=== EXERCISE TEXT ===

The project aims to quantify waterborne pathogens and pathogen indicators within a newly built polishing wetland and to investigate changes in the microbial community during operation of the wetland.

Project outline

With increasing public concerns and tightening regulations water utilities worldwide have been implementing advanced tertiary treatment steps to minimise biological and chemical contaminant release from wastewater effluent and to help restoring and protecting downstream ecosystems. Among various tertiary treatment options constructed polishing wetland (figure 1) are particularly suitable for smaller facilities and non-urban settings. Through state-of the art microbial detection methods, the proposed project will investigate the fate of water borne pathogens and pathogen indicator organisms during wetland passage. As a working hypothesis it is expected that sedimentation, decay and predation processes greatly reduce pathogens. In addition the project will use genetic analysis and molecular techniques to understand the development of the microbial community within the wetland. Data on the microbial fauna will allow better understanding of the metabolic potential within the wetland to degrade contaminants and to assess whether wastewater polishing wetlands may serve as a vector for the spread of antimicrobial resistance genes

Science

The data produced will inform future wetland design, permitting and highlight issues surrounding wetland management and disposal of green wastes produced.

=== INFORMATION SHOWN ===

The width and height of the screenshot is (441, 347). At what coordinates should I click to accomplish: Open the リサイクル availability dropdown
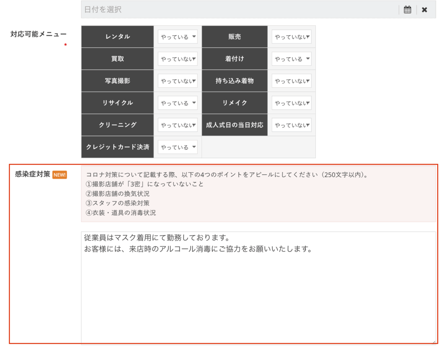177,103

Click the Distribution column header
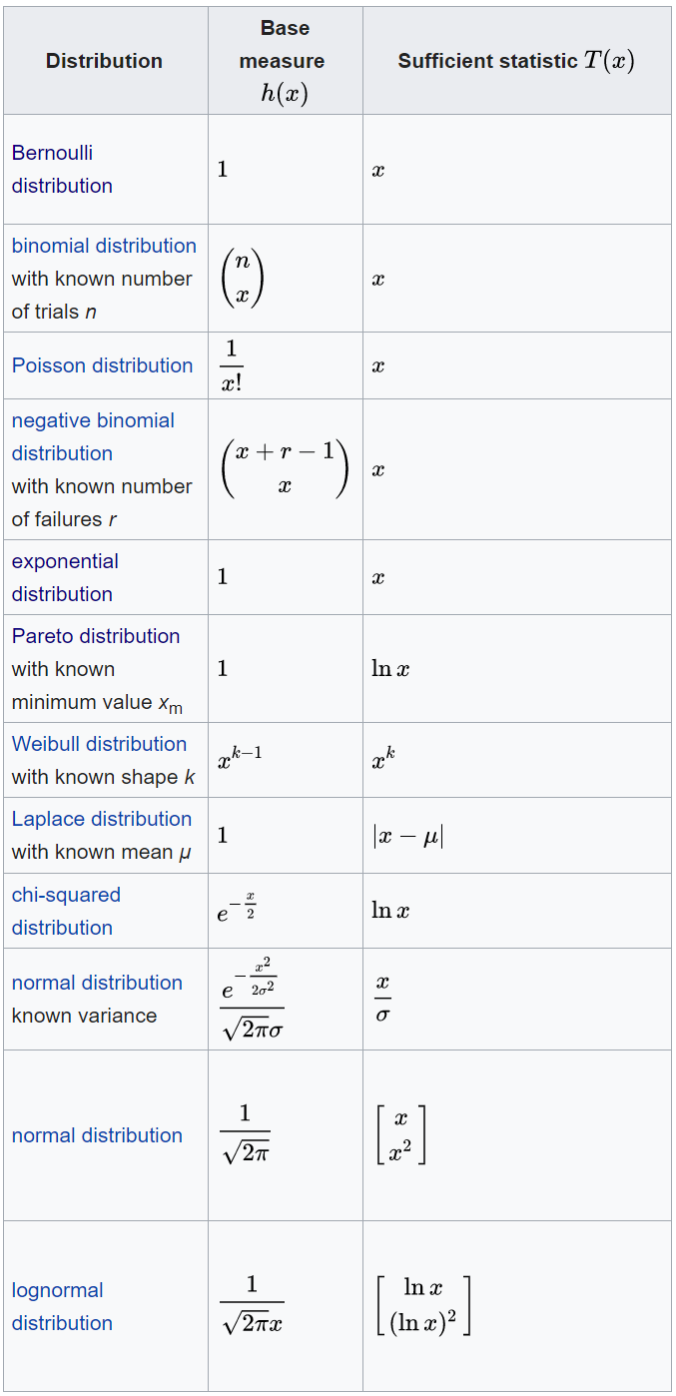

===

▶ EXERCISE DETAILS
Under the working hypothesis in the wetland project text, which processes are expected to greatly reduce pathogens?

▶ YOUR RESPONSE
Sedimentation, decay, and predation.